MSF call 2 Sept 2014

Ten days later Peter Piot, the Director of the London School of Tropical Medicine and Hygiene and the microbiologist who helped identify the Ebola virus in 1976, also called for a ‘quasi-military intervention’.  Although he spoke about a ‘state of emergency’, he too wanted to reverse the response prefigured by Giorgio Agamben in such situations and contract the spaces of exception that were multiplying across West Africa.  He had in mind ‘beds, ambulances and trucks as well as an army of clinicians, doctors and nurses.’
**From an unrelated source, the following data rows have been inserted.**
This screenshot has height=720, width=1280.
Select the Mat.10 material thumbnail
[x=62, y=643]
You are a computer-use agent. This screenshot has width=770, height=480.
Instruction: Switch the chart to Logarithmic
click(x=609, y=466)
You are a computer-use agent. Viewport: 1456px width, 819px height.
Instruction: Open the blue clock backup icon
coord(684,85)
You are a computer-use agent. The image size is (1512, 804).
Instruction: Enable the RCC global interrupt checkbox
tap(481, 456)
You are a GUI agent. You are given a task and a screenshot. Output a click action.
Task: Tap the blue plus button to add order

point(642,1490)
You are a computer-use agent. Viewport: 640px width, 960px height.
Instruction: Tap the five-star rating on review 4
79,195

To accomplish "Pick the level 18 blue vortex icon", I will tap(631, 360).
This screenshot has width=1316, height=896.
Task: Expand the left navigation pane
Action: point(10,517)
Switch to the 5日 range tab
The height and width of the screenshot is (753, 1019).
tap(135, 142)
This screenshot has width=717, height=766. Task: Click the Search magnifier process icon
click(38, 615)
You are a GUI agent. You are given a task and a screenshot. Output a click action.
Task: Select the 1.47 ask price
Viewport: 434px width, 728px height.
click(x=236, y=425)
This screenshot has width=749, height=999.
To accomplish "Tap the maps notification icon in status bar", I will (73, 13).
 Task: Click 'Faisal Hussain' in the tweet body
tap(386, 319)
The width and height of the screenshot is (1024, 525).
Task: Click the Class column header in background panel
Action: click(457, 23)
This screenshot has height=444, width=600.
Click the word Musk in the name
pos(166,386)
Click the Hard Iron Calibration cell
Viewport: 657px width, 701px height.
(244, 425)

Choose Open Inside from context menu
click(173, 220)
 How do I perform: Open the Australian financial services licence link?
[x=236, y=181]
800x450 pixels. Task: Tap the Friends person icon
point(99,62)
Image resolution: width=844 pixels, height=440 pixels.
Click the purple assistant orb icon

What materialised was rather different.

Africom_emblemOn 16 September President Obama flew to the Centers for Disease Control and Prevention in Atlanta to announce Operation United Assistance.  He committed 3-4,000 US troops and $750 million in defence funding to the mission, which is being orchestrated by US Africa Command (AFRICOM) through US Army Africa in concert with USAID.  The focus of the US military-medical mission is Liberia. There are close historical connections between the US and Liberia, which originally offered to host AFRICOM’s headquarters in the capital Monrovia; now a Joint Force Command has been set up there.  You can find the 75-page AFRICOM operational order here, dated 15 October 2014, from which I’ve taken the ‘common operating picture’ below.  The title puzzles me – the only ‘Operation United Shield’ (singular) I’ve been able to find was a multinational operation to evacuate peacekeeping forces from Somalia in 1995.  Appendix B is particularly worth reading, incidentally, because it identifies ‘the enemy’: ‘Ebola Virus Disease is the enemy, aided by poor preventive medicine practices in areas where EVD cases are prevalent and difficulties in identifying and treating EVD patients.’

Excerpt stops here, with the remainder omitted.